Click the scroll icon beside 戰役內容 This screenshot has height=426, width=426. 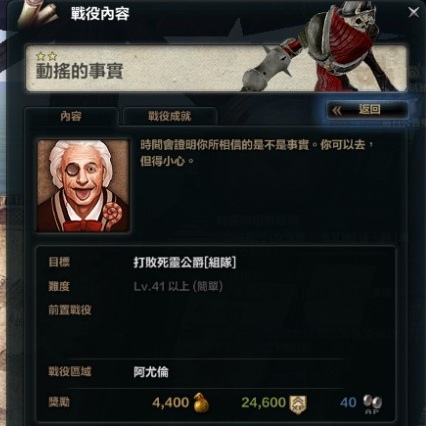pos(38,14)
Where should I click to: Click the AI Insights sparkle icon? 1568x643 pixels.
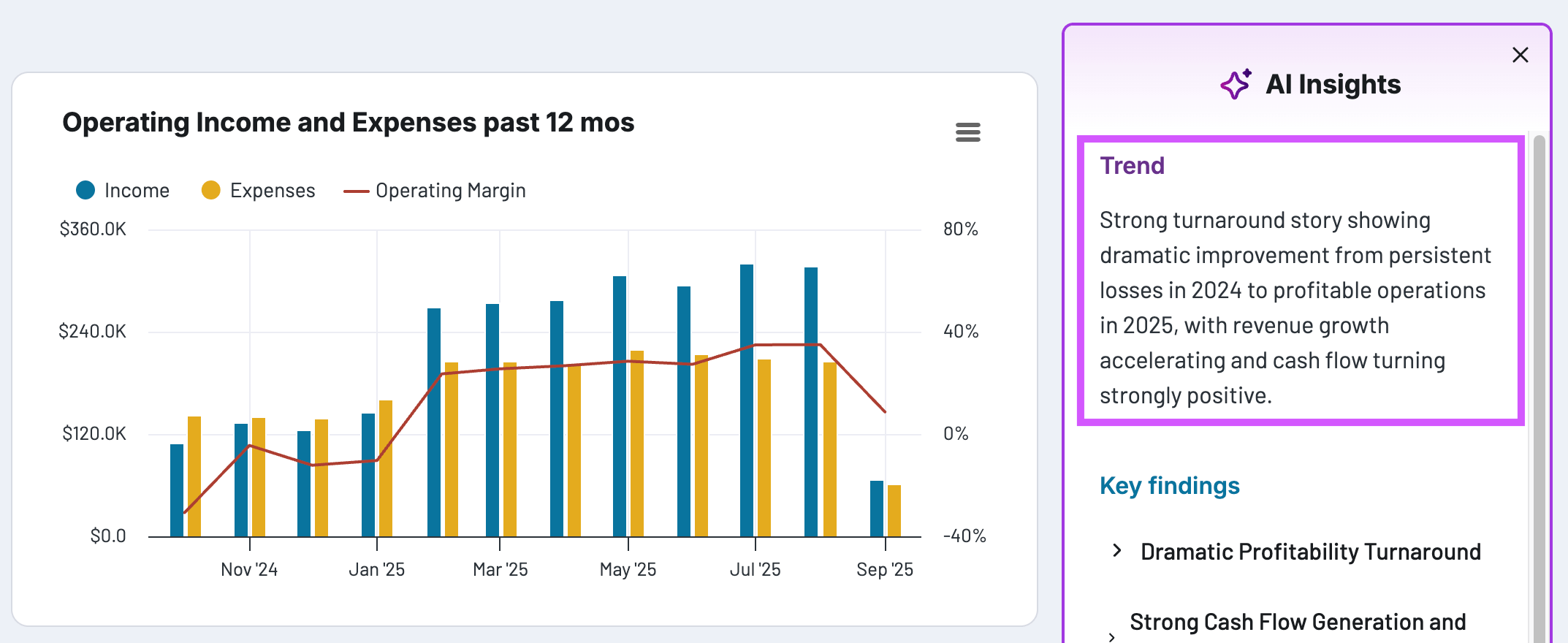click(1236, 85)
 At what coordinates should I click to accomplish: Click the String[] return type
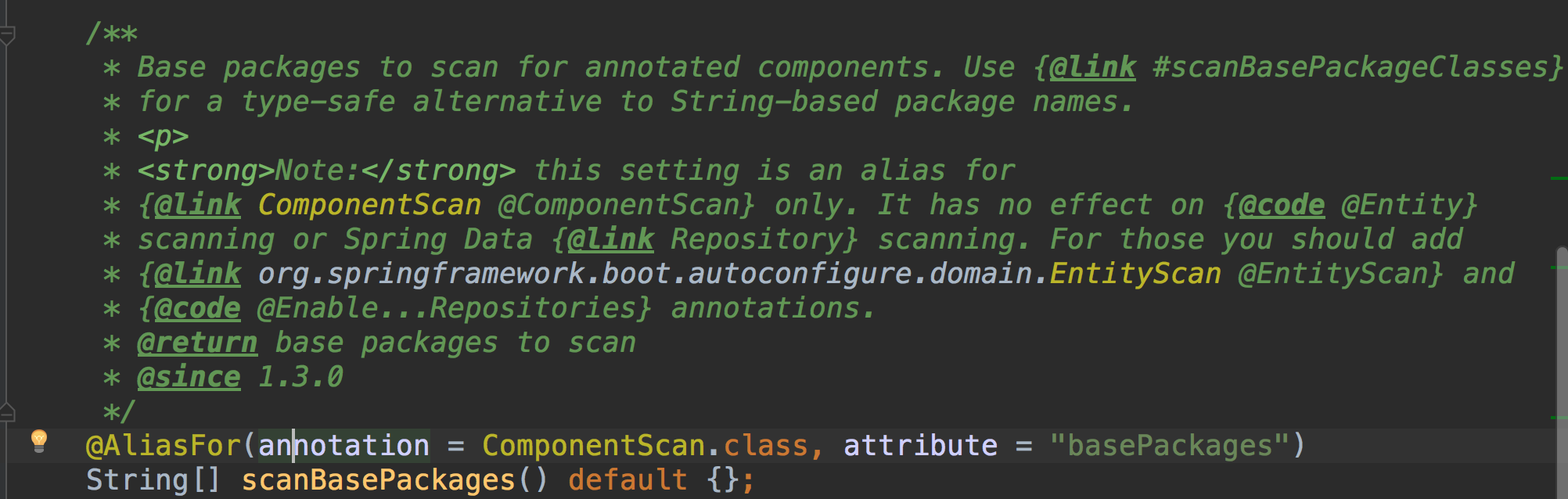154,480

------------------------------------------------

* BRIEF
Pictures stay out; reproduce exactly the lines from the one containing "Where should I" through the end of the data.

* WORKED SOLUTION
Where should I click to: Click the AI Insights sparkle icon? 1568x643 pixels.
click(1236, 85)
 At what coordinates should I click to accomplish: Click the String[] return type
154,480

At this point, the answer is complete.